Problem description — Reproduce the following lines word for word.

***

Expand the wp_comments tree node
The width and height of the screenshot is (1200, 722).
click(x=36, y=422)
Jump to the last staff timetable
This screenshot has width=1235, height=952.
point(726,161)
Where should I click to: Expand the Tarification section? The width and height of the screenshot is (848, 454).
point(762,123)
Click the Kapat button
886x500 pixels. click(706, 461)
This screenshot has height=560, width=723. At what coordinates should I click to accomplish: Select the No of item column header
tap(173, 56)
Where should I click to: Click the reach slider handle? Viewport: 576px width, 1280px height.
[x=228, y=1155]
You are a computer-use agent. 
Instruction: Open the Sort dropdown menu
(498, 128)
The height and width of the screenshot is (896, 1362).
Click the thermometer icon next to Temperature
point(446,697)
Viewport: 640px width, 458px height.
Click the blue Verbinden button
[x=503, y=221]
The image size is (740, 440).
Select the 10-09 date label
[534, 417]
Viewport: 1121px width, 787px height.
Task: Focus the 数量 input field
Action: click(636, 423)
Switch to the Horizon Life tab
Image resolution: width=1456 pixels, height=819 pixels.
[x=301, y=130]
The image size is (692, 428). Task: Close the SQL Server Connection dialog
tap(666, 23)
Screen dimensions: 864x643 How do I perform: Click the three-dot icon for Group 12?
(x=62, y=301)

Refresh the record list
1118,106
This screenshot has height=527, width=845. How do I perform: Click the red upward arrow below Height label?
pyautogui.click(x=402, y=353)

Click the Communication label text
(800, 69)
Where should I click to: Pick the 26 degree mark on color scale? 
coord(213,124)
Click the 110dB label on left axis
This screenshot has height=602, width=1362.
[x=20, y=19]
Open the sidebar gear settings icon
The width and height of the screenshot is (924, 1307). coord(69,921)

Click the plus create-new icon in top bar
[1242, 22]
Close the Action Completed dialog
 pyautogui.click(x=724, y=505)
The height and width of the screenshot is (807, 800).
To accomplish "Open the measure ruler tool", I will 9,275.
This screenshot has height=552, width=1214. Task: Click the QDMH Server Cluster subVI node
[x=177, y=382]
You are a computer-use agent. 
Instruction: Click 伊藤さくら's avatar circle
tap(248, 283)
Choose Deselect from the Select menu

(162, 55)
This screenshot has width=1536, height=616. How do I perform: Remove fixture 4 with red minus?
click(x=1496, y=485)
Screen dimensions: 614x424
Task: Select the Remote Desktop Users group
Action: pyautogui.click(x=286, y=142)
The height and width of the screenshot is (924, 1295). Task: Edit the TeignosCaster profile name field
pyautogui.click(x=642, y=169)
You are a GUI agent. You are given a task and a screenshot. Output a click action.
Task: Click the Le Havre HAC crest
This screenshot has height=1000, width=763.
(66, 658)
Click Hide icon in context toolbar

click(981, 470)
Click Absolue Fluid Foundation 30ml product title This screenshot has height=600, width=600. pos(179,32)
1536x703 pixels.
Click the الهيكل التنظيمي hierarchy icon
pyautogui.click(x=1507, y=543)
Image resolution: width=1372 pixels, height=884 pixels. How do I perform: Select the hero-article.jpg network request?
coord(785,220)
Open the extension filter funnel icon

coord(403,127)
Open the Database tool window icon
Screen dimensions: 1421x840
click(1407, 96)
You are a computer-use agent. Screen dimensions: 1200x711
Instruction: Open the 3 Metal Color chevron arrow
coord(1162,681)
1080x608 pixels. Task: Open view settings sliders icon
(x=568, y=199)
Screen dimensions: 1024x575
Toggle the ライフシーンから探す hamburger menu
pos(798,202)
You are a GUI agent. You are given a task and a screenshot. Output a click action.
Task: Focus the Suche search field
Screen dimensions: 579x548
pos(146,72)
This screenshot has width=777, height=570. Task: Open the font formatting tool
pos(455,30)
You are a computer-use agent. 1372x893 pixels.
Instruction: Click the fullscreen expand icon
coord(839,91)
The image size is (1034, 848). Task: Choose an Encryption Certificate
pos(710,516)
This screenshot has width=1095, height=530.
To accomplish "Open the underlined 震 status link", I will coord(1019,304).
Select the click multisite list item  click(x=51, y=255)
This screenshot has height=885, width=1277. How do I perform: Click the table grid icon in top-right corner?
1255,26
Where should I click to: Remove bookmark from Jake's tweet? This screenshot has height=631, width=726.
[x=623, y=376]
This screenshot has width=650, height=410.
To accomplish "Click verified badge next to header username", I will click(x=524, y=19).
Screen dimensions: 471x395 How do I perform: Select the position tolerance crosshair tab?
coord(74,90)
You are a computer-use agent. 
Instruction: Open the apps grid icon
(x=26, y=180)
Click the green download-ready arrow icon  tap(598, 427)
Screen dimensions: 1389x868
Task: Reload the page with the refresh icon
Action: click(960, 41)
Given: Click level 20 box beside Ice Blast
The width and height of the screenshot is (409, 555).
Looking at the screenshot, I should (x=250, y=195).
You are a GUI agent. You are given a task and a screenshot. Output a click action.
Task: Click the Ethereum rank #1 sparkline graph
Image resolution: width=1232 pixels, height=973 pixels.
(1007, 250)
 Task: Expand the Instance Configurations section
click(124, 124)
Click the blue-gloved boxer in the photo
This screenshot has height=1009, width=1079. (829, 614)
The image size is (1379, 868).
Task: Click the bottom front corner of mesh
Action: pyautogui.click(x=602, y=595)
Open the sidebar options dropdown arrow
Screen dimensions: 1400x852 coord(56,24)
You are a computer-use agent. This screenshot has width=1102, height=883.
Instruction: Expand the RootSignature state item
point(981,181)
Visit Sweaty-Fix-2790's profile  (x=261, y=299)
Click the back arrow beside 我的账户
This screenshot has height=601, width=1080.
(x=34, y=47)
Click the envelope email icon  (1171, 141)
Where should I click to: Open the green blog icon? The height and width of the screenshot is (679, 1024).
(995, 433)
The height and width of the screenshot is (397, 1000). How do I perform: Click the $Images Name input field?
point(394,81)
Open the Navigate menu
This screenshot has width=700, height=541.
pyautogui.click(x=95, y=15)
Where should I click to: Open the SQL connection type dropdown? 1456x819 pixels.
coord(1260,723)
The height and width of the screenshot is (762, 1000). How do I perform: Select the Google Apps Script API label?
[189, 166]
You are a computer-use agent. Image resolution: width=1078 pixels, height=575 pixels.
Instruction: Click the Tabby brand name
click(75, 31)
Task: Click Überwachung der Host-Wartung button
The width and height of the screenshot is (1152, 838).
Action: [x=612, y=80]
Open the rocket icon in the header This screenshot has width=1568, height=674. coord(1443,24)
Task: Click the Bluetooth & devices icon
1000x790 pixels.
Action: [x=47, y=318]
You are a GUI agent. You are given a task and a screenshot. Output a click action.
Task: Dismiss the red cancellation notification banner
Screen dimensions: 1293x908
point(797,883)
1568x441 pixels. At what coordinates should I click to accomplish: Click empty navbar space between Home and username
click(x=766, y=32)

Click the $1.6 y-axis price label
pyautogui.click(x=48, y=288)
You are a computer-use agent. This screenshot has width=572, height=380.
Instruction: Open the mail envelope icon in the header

***

Written reply —
Expand the wp_comments tree node
The width and height of the screenshot is (1200, 722).
click(x=36, y=422)
Jump to the last staff timetable
This screenshot has width=1235, height=952.
point(726,161)
Where should I click to: Expand the Tarification section? The width and height of the screenshot is (848, 454).
point(762,123)
Click the Kapat button
886x500 pixels. click(706, 461)
This screenshot has height=560, width=723. At what coordinates should I click to accomplish: Select the No of item column header
tap(173, 56)
Where should I click to: Click the reach slider handle? Viewport: 576px width, 1280px height.
[x=228, y=1155]
You are a computer-use agent. 
Instruction: Open the Sort dropdown menu
(498, 128)
The height and width of the screenshot is (896, 1362).
Click the thermometer icon next to Temperature
point(446,697)
Viewport: 640px width, 458px height.
Click the blue Verbinden button
[x=503, y=221]
The image size is (740, 440).
Select the 10-09 date label
[534, 417]
Viewport: 1121px width, 787px height.
Task: Focus the 数量 input field
Action: click(636, 423)
Switch to the Horizon Life tab
Image resolution: width=1456 pixels, height=819 pixels.
[x=301, y=130]
The image size is (692, 428). Task: Close the SQL Server Connection dialog
tap(666, 23)
Screen dimensions: 864x643 How do I perform: Click the three-dot icon for Group 12?
(x=62, y=301)

Refresh the record list
1118,106
This screenshot has height=527, width=845. How do I perform: Click the red upward arrow below Height label?
pyautogui.click(x=402, y=353)

Click the Communication label text
(800, 69)
Where should I click to: Pick the 26 degree mark on color scale? 
coord(213,124)
Click the 110dB label on left axis
This screenshot has height=602, width=1362.
[x=20, y=19]
Open the sidebar gear settings icon
The width and height of the screenshot is (924, 1307). coord(69,921)

Click the plus create-new icon in top bar
[1242, 22]
Close the Action Completed dialog
 pyautogui.click(x=724, y=505)
The height and width of the screenshot is (807, 800).
To accomplish "Open the measure ruler tool", I will 9,275.
This screenshot has height=552, width=1214. Task: Click the QDMH Server Cluster subVI node
[x=177, y=382]
You are a computer-use agent. 
Instruction: Click 伊藤さくら's avatar circle
tap(248, 283)
Choose Deselect from the Select menu

(162, 55)
This screenshot has width=1536, height=616. How do I perform: Remove fixture 4 with red minus?
click(x=1496, y=485)
Screen dimensions: 614x424
Task: Select the Remote Desktop Users group
Action: pyautogui.click(x=286, y=142)
The height and width of the screenshot is (924, 1295). Task: Edit the TeignosCaster profile name field
pyautogui.click(x=642, y=169)
You are a GUI agent. You are given a task and a screenshot. Output a click action.
Task: Click the Le Havre HAC crest
This screenshot has height=1000, width=763.
(66, 658)
Click Hide icon in context toolbar

click(981, 470)
Click Absolue Fluid Foundation 30ml product title This screenshot has height=600, width=600. pos(179,32)
1536x703 pixels.
Click the الهيكل التنظيمي hierarchy icon
pyautogui.click(x=1507, y=543)
Image resolution: width=1372 pixels, height=884 pixels. How do I perform: Select the hero-article.jpg network request?
coord(785,220)
Open the extension filter funnel icon

coord(403,127)
Open the Database tool window icon
Screen dimensions: 1421x840
click(1407, 96)
You are a computer-use agent. Screen dimensions: 1200x711
Instruction: Open the 3 Metal Color chevron arrow
coord(1162,681)
1080x608 pixels. Task: Open view settings sliders icon
(x=568, y=199)
Screen dimensions: 1024x575
Toggle the ライフシーンから探す hamburger menu
pos(798,202)
You are a GUI agent. You are given a task and a screenshot. Output a click action.
Task: Focus the Suche search field
Screen dimensions: 579x548
pos(146,72)
This screenshot has width=777, height=570. Task: Open the font formatting tool
pos(455,30)
You are a computer-use agent. 1372x893 pixels.
Instruction: Click the fullscreen expand icon
coord(839,91)
The image size is (1034, 848). Task: Choose an Encryption Certificate
pos(710,516)
This screenshot has width=1095, height=530.
To accomplish "Open the underlined 震 status link", I will coord(1019,304).
Select the click multisite list item  click(x=51, y=255)
This screenshot has height=885, width=1277. How do I perform: Click the table grid icon in top-right corner?
1255,26
Where should I click to: Remove bookmark from Jake's tweet? This screenshot has height=631, width=726.
[x=623, y=376]
This screenshot has width=650, height=410.
To accomplish "Click verified badge next to header username", I will click(x=524, y=19).
Screen dimensions: 471x395 How do I perform: Select the position tolerance crosshair tab?
coord(74,90)
You are a computer-use agent. 
Instruction: Open the apps grid icon
(x=26, y=180)
Click the green download-ready arrow icon  tap(598, 427)
Screen dimensions: 1389x868
Task: Reload the page with the refresh icon
Action: click(960, 41)
Given: Click level 20 box beside Ice Blast
The width and height of the screenshot is (409, 555).
Looking at the screenshot, I should (x=250, y=195).
You are a GUI agent. You are given a task and a screenshot. Output a click action.
Task: Click the Ethereum rank #1 sparkline graph
Image resolution: width=1232 pixels, height=973 pixels.
(1007, 250)
 Task: Expand the Instance Configurations section
click(124, 124)
Click the blue-gloved boxer in the photo
This screenshot has height=1009, width=1079. (829, 614)
The image size is (1379, 868).
Task: Click the bottom front corner of mesh
Action: pyautogui.click(x=602, y=595)
Open the sidebar options dropdown arrow
Screen dimensions: 1400x852 coord(56,24)
You are a computer-use agent. This screenshot has width=1102, height=883.
Instruction: Expand the RootSignature state item
point(981,181)
Visit Sweaty-Fix-2790's profile  (x=261, y=299)
Click the back arrow beside 我的账户
This screenshot has height=601, width=1080.
(x=34, y=47)
Click the envelope email icon  (1171, 141)
Where should I click to: Open the green blog icon? The height and width of the screenshot is (679, 1024).
(995, 433)
The height and width of the screenshot is (397, 1000). How do I perform: Click the $Images Name input field?
point(394,81)
Open the Navigate menu
This screenshot has width=700, height=541.
pyautogui.click(x=95, y=15)
Where should I click to: Open the SQL connection type dropdown? 1456x819 pixels.
coord(1260,723)
The height and width of the screenshot is (762, 1000). How do I perform: Select the Google Apps Script API label?
[189, 166]
You are a computer-use agent. Image resolution: width=1078 pixels, height=575 pixels.
Instruction: Click the Tabby brand name
click(75, 31)
Task: Click Überwachung der Host-Wartung button
The width and height of the screenshot is (1152, 838).
Action: [x=612, y=80]
Open the rocket icon in the header This screenshot has width=1568, height=674. coord(1443,24)
Task: Click the Bluetooth & devices icon
1000x790 pixels.
Action: [x=47, y=318]
You are a GUI agent. You are given a task and a screenshot. Output a click action.
Task: Dismiss the red cancellation notification banner
Screen dimensions: 1293x908
point(797,883)
1568x441 pixels. At what coordinates should I click to accomplish: Click empty navbar space between Home and username
click(x=766, y=32)

Click the $1.6 y-axis price label
pyautogui.click(x=48, y=288)
You are a computer-use agent. This screenshot has width=572, height=380.
Instruction: Open the mail envelope icon in the header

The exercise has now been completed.